■ Reading text
We just need to make cities PEV friendlier

In my prior post I claimed that not only will the BEV rollout be very expensive, but that much of the cost will be paid by those that can afford it the least.  As such, it is only a matter of time before it is politically rejected.

The environment loses.

Disagree?  How do you really feel about the higher price of food and housing? Because that is you funding excessive government spending, your dollars spent on things like the BEV subsidy.

As an alternative emission reducing solution, consider instead PEV’s (Personal Electric Vehicles), which are battery powered transportation products such as E-bikes, E-scooters, and just about anything else that can move people around at a slower speed, for a shorter distance, and at a much lower cost than a BEV.  Yes, PEV replaces “micro-mobility”.

What are PEV’s good for?  How about the majority of trips that the average person makes each day, which are 5 miles or less.

Are PEV’s receiving a subsidy today?  They are, but a very small percentage of what BEV’s receive.  In California alone, a pilot E-bike program was launched in 2023 providing $13 million in vouchers for low-income households.  It is hoped that this program will expand to $50 million in 2024. In comparison, according to this report, since 2010, California has allocated more than $1.84 billion to three subsidy programs: the “Clean Cars 4 All” program, the “Clean Vehicle Rebate Project” and the “Clean Vehicle Assistance Program.”

$1.84 billion later and just 4% of the cars in California are EV’s. And we have yet to get serious about building a BEV charging infrastructure plus the additional renewable power sources.

50 million is about 2.7% of 1.84 billion, but if you factor in the required BEV infrastructure, the percentage is very small.  Let’s just round it up to 1%.  Given this, why are 99% of present and future state subsidies being directed towards less than half of total trips, those that are over 5 miles?

Is this logical?  Is this smart?

Here is a suggestion, and given California’s budget deficit, it is worth considering.  Instead of spending billions subsidizing BEV’s, with most of those dollars benefiting out-of-state BEV manufacturers, why not instead spend a much smaller amount making our city streets more PEV friendly?

Let’s follow the lead of the City of Encinitas, population 62,000, which after a tragic biking accident, declared a state of emergency and made it a high priority to improve bicycle safety. Residents of Encinitas can expect new bike lanes and bike crosswalks, highlighted in green, on various road segments throughout the city. At a modest cost of $1.1 million with much work completed in just one year, not by 2035.

■ Data extract
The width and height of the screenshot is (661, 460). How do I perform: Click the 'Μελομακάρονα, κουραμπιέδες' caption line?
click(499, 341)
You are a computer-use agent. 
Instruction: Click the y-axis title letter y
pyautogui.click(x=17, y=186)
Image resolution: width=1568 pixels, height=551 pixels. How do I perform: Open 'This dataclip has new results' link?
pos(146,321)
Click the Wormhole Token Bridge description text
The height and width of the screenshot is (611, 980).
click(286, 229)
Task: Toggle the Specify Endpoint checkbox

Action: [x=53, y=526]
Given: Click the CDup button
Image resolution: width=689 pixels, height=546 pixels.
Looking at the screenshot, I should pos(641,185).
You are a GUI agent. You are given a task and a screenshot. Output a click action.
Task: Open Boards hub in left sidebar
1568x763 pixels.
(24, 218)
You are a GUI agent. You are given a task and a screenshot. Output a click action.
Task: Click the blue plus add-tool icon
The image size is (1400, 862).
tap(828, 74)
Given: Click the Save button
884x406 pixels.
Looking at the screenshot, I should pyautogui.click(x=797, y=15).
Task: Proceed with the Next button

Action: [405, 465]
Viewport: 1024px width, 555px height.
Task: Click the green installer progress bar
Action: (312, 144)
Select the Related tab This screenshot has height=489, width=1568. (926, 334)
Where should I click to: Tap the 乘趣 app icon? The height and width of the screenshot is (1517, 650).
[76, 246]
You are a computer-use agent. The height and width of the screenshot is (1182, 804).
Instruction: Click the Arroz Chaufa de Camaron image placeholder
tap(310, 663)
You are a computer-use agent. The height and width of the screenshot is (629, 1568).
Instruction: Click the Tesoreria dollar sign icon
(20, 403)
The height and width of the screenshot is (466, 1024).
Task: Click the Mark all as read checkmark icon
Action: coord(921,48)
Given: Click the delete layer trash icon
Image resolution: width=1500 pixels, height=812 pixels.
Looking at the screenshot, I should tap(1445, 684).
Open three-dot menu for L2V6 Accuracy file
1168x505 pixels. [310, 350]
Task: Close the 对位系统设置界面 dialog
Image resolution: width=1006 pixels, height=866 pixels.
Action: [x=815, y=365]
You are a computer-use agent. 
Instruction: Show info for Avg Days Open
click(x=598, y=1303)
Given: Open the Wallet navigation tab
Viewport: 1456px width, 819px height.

■ What to do
1. In the piece on personal electric vehicles, how much money did California's 2023 pilot E-bike program provide in vouchers for low-income households?
2. Write the next part of the piece on personal electric vehicles, starting after its final sentence about the Encinitas bike improvements.
The material shown here comes from a different source than the text.

■ Answers to the tasks
1. $13 million.

2.
Given California’s population of about 40 million, this would proportionally cost California about $700 million.  Much less than the many billions that the rollout of BEV’s, and the BEV infrastructure, will require.

By keeping the costs down, by keeping deficit spending to a minimum, this also ensures that more of the subsidies will be paid by the wealthy, a more progressive solution.

Once the streets of California (and hopefully the rest of U.S.) are PEV friendlier, more consumers will be willing to use PEV’s for transportation.  Encouraging, not forcing them, to purchase a clean energy transportation vehicle.

Well before 2035.

Then we sit back and let the free market do its thing.  Let the PEV manufacturers fairly compete, and let the consumers decide which PEV best meets their individual needs.  More PEV’s mean less traffic and more parking. Emissions are reduced as each ICE mile is replaced by a PEV mile.  There is no debate that the operational cost per mile of a PEV is much less than that of an ICE.

An alternative approach would be to directly subsidize PEV’s as is done with BEV’s today, which some states and cities are doing now on a very limited basis. But is this not a case of putting the horse before the cart?  What is the point of subsidizing the purchase of PEV’s if the perception is that many roads are not safe enough to ride them on?

No, the correct approach is the latter.

But are we really letting the free market “do its thing?”

Continued in my next blog….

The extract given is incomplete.